Jain, who will keep his position at Penn State, says that the new physics institute is expected to have at least 10 full-time faculty members, around 30 postdocs as well as long- and short-term visitors from around the world.

The first LTPI postdoc has already recruited and Jain expects several visiting faculty members at LTPI by early 2027, who will be spending significant time in Mumbai. LTPI plans to hire 3-5 full time faculty members within the next three years.

LTPI is intentionally designed to be smaller and more focused than a typical research institute and will initially focus on three or four areas, one of which is strongly interacting quantum matter.

“We believe that this scale will allow the institute to respond nimbly to emerging scientific opportunities,” Jain told Physics World, adding that quantum matter “promises to continue to be a fertile ground for new transformative discoveries”.

The LTPI is being set up by Mumbai-based Lodha Foundation – the philanthropic arm of India’s Lodha Group, which is one of the country’s largest real estate and construction companies.

In August, the Lodha Foundation established the Lodha Mathematical Sciences Institute in Mumbai – India’s first private-funded mathematical sciences institute.

‘A destination of choice’

Private-funded research institutes are still a novelty in India with most research, especially in basic science, often carried out in publically funded research institutes.

Compared to government-funded institutes, Jain says that the LTPI’s goal “is to create an environment where researchers can devote the maximum possible fraction of their time and energy to science”.

To that end, Jains adds that administrative burdens and bureaucracy that often accompany public-funded organizations will be kept to a minimum with the institute having the flexibility to move into new areas.

LTPI will not grant academic degrees, and its members will not have mandatory teaching obligations.

Researchers at LTPI will also not be required to secure external funding to sustain their research programs, which will help them pursue long-term scientific questions.

“Our goal is to build an institute in India that stands alongside the finest theoretical physics centres and becomes a destination of choice for outstanding physicists from around the world,” adds Jain.

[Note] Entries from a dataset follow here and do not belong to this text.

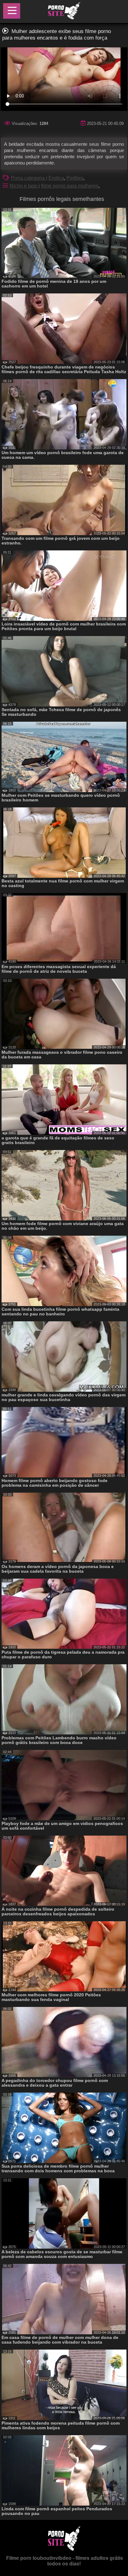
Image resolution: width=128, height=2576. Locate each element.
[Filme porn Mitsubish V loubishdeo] (64, 2549)
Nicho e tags (24, 185)
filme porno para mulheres (69, 185)
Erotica (56, 178)
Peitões (74, 178)
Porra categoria (28, 178)
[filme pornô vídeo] (64, 11)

Sunil Mukhi, coordinator and head of physics at the public-funded Indian Institute of Science Education and Research in Pune, says that the lack of government support for theoretical sciences as well as visitor programmes means that the LTPI will be a “huge benefit to the community”.

“Public-funded institutes are subject to lots of rules and regulations that make it more complicated to function,” he says. “Government funding for [visitors] is very difficult to get because the value and necessity of visitor programmes is not understood by most of our agencies,” he says.

Mukhi adds it is “great to see industrialists stepping up” and that they are “now in a position to play a role”. “The talent is already there and only a well-funded, flexible, creative environment is needed,” adds Mukhi.